# Extracted data
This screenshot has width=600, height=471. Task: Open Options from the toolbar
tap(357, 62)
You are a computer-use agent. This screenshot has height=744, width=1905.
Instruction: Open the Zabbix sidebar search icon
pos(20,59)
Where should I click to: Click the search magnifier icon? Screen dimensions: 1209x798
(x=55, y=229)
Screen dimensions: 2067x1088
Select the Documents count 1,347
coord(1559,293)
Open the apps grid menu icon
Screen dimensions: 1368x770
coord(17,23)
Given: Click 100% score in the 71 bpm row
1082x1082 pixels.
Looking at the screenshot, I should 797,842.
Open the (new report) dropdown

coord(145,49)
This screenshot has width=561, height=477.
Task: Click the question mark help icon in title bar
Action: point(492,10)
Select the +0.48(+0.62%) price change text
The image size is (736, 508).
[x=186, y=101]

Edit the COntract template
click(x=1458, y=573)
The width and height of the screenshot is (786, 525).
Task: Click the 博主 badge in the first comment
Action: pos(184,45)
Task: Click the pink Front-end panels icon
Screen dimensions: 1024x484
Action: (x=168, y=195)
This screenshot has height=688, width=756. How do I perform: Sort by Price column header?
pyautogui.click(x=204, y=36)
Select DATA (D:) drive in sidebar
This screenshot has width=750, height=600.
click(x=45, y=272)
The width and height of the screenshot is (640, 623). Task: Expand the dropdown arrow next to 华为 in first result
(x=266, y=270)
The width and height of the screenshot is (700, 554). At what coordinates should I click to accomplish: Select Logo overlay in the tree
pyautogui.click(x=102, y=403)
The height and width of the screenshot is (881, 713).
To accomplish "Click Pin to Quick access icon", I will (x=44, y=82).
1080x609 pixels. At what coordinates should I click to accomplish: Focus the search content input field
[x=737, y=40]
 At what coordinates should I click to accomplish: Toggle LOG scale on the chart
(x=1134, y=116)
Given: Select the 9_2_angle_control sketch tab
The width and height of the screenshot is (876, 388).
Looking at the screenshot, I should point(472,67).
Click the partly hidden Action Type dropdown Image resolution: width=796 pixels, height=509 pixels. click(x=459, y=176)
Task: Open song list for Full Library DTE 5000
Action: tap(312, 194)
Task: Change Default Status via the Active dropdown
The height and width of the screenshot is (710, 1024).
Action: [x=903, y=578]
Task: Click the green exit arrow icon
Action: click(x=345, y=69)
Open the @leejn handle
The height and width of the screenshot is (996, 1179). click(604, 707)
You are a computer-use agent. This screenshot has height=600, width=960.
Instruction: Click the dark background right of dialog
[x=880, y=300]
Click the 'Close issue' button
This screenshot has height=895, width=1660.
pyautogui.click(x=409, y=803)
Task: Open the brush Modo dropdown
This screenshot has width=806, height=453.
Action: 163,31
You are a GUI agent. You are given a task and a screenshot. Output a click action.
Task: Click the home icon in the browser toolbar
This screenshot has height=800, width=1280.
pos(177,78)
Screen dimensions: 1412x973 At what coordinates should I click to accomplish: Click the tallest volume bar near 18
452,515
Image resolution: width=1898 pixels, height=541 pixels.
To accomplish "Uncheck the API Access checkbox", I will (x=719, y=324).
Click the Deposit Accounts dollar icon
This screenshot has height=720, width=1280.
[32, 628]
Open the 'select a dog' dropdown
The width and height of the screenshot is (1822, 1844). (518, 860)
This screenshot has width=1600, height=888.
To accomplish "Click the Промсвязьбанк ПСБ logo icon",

# Work task
The answer should be an exact reproduction of all the entries.

# The completed task
This screenshot has width=600, height=471. Task: Open Options from the toolbar
tap(357, 62)
You are a computer-use agent. This screenshot has height=744, width=1905.
Instruction: Open the Zabbix sidebar search icon
pos(20,59)
Where should I click to: Click the search magnifier icon? Screen dimensions: 1209x798
(x=55, y=229)
Screen dimensions: 2067x1088
Select the Documents count 1,347
coord(1559,293)
Open the apps grid menu icon
Screen dimensions: 1368x770
coord(17,23)
Given: Click 100% score in the 71 bpm row
1082x1082 pixels.
Looking at the screenshot, I should 797,842.
Open the (new report) dropdown

coord(145,49)
This screenshot has width=561, height=477.
Task: Click the question mark help icon in title bar
Action: point(492,10)
Select the +0.48(+0.62%) price change text
The image size is (736, 508).
[x=186, y=101]

Edit the COntract template
click(x=1458, y=573)
The width and height of the screenshot is (786, 525).
Task: Click the 博主 badge in the first comment
Action: pos(184,45)
Task: Click the pink Front-end panels icon
Screen dimensions: 1024x484
Action: (x=168, y=195)
This screenshot has height=688, width=756. How do I perform: Sort by Price column header?
pyautogui.click(x=204, y=36)
Select DATA (D:) drive in sidebar
This screenshot has width=750, height=600.
click(x=45, y=272)
The width and height of the screenshot is (640, 623). Task: Expand the dropdown arrow next to 华为 in first result
(x=266, y=270)
The width and height of the screenshot is (700, 554). At what coordinates should I click to accomplish: Select Logo overlay in the tree
pyautogui.click(x=102, y=403)
The height and width of the screenshot is (881, 713).
To accomplish "Click Pin to Quick access icon", I will (x=44, y=82).
1080x609 pixels. At what coordinates should I click to accomplish: Focus the search content input field
[x=737, y=40]
 At what coordinates should I click to accomplish: Toggle LOG scale on the chart
(x=1134, y=116)
Given: Select the 9_2_angle_control sketch tab
The width and height of the screenshot is (876, 388).
Looking at the screenshot, I should point(472,67).
Click the partly hidden Action Type dropdown Image resolution: width=796 pixels, height=509 pixels. click(x=459, y=176)
Task: Open song list for Full Library DTE 5000
Action: tap(312, 194)
Task: Change Default Status via the Active dropdown
The height and width of the screenshot is (710, 1024).
Action: [x=903, y=578]
Task: Click the green exit arrow icon
Action: click(x=345, y=69)
Open the @leejn handle
The height and width of the screenshot is (996, 1179). click(604, 707)
You are a computer-use agent. This screenshot has height=600, width=960.
Instruction: Click the dark background right of dialog
[x=880, y=300]
Click the 'Close issue' button
This screenshot has height=895, width=1660.
pyautogui.click(x=409, y=803)
Task: Open the brush Modo dropdown
This screenshot has width=806, height=453.
Action: 163,31
You are a GUI agent. You are given a task and a screenshot. Output a click action.
Task: Click the home icon in the browser toolbar
This screenshot has height=800, width=1280.
pos(177,78)
Screen dimensions: 1412x973 At what coordinates should I click to accomplish: Click the tallest volume bar near 18
452,515
Image resolution: width=1898 pixels, height=541 pixels.
To accomplish "Uncheck the API Access checkbox", I will (x=719, y=324).
Click the Deposit Accounts dollar icon
This screenshot has height=720, width=1280.
[32, 628]
Open the 'select a dog' dropdown
The width and height of the screenshot is (1822, 1844). (518, 860)
This screenshot has width=1600, height=888.
To accomplish "Click the Промсвязьбанк ПСБ logo icon",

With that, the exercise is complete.